The development of a model diagram typically begins with pen and paper or marker and whiteboard, while the polished final version is typically created in PowerPoint or Adobe Illustrator. Illustrator makes it possible to create highly professional diagrams (see this blog post by Jazmin Zatarain Salazar for some tips), but the process is tedious and time consuming. More recently, I’ve begun experimenting with automated model diagramming workflows as an intermediate step. Software tools are available that allow the user to easily create model diagrams using simple scripts. Although the resulting diagram typically doesn’t look as polished as what you could create in Illustrator, these tools can be valuable for “quick and dirty” mockups at the brainstorming stage. They also make it possible to automatically update the model diagram each time the underlying model is updated, which can be helpful throughout the model development process.

In this blog post, I will demonstrate how to use the Diagrams package for Python to create a model diagram. Diagrams is an open-source Python package which is built on top of the Graphviz visualization software. Both tools are primarily used for prototyping software system architecture diagrams.

Example model diagram, from Diagrams package documentation.

However, they are flexible enough to be applied to any type of model diagram. In this post, I will demonstrate the use of the Diagrams package to visualize the nodes and links in a water resources simulation model. Interested readers can find the full source code associated with this blog post in this GitHub repository.

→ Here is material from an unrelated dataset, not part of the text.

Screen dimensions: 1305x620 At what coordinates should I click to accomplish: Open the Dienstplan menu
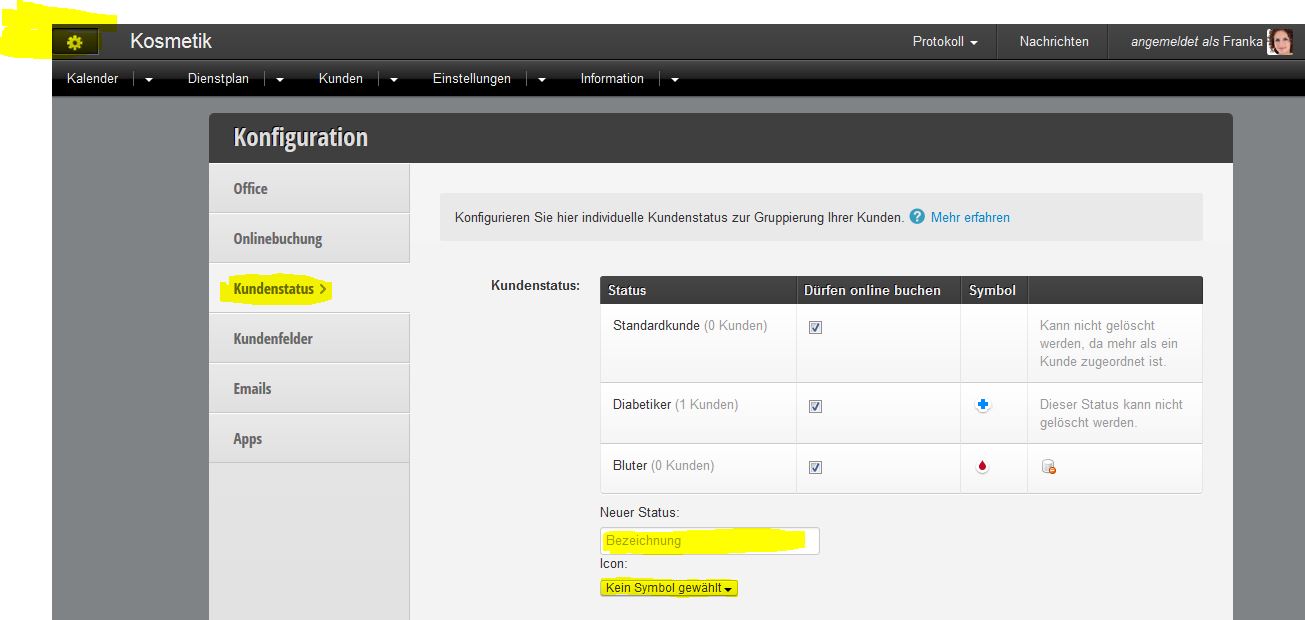click(x=217, y=79)
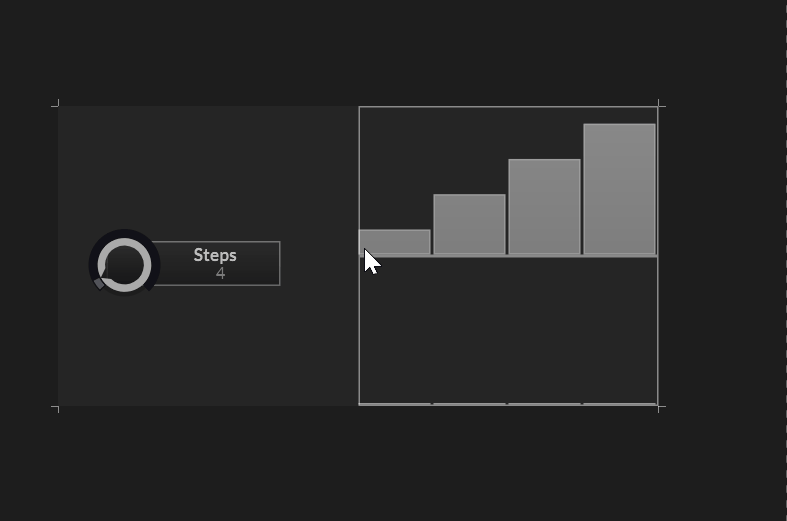The width and height of the screenshot is (787, 521).
Task: Click the top-right corner bracket marker
Action: point(660,103)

Water resources simulation model context

I am currently in the process of writing a paper that will introduce Pywr-DRB, our new open-source water resources simulation model of the Delaware River Basin. This model includes 17 reservoir nodes plus a similar number of river junction nodes and interbasin transfer nodes. Each of these “primary nodes” is associated with a variety of “secondary nodes” with functions such as applying catchment inflows, water withdrawals/consumptions, and time lags.

Given this size and complexity, it was important to develop a model diagram which could clearly convey the relationships between different nodes. There are several pieces of information I wanted to convey with this diagram: (1) the labeled set of primary nodes and the links between them corresponding to the river network; (2) the “type” of primary node: NYC reservoirs vs non-NYC reservoirs vs interbasin transfers vs river nodes; (3) the types of secondary nodes associated with each primary node (e.g., catchment inflows, reservoir, observation gage); and (4) the time delay between each nodes (i.e., the time in days that it takes for water to flow from upstream node to downstream node).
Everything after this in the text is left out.